▶ _Page_:
####

Re: [Mesa-dev] [PATCH 2/2] glsl: Eliminate unused built-in variables after compilation

2014-05-29 Thread Anuj Phogat
On Wed, May 28, 2014 at 6:35 PM, Ian Romanick i...@freedesktop.org wrote:
 From: Ian Romanick ian.d.roman...@intel.com

 After compilation (and before linking) we can eliminate quite a few
 built-in variables.  Basically, any uniform or constant (e.g.,
 gl_MaxVertexTextureImageUnits) that isn't used (with one exception) can
 be eliminated.  System values, vertex shader inputs (with one
 exception), and fragment shader outputs that are not used and not
 re-declared in the shader text can also be removed.

 gl_ModelViewProjectMatrix and gl_Vertex are used by the built-in
 function ftransform.  There are some complications with eliminating
 these variables (see the comment in the patch), so they are not
 eliminated.

 Reduces the peak ir_variable memory usage in a trimmed apitrace of dota2
 by 3.5MB on 64-bit.

 Before: IR MEM: variable usage / name / total: 5327760 894914 6222674
 After:  IR MEM: variable usage / name / total: 2156568 318192 2474760

 Reduces the peak ir_variable memory usage in a trimmed apitrace of dota2
 by 2.8MB on 32-bit.

####

▶ _Data excerpt_:
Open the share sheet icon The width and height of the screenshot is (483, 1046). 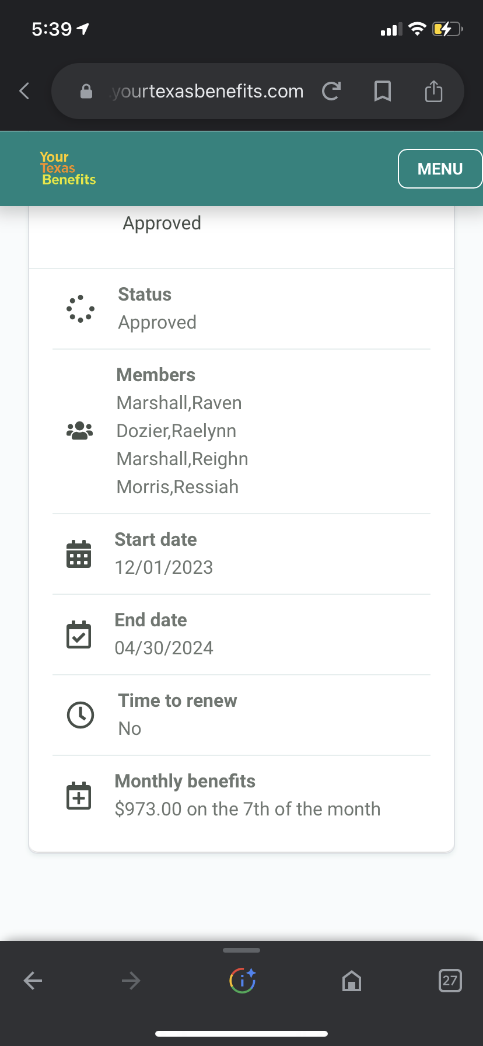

####

▶ _Directive_:
Answer each question using the patch message above.
(a) Which built-in function uses gl_ModelViewProjectMatrix and gl_Vertex?
(b) By how much does the change reduce peak ir_variable memory usage on 32-bit?
(c) What total does the "After" line report for variable memory?

▶ _Exercise response_:
(a) ftransform
(b) 2.8MB
(c) 2474760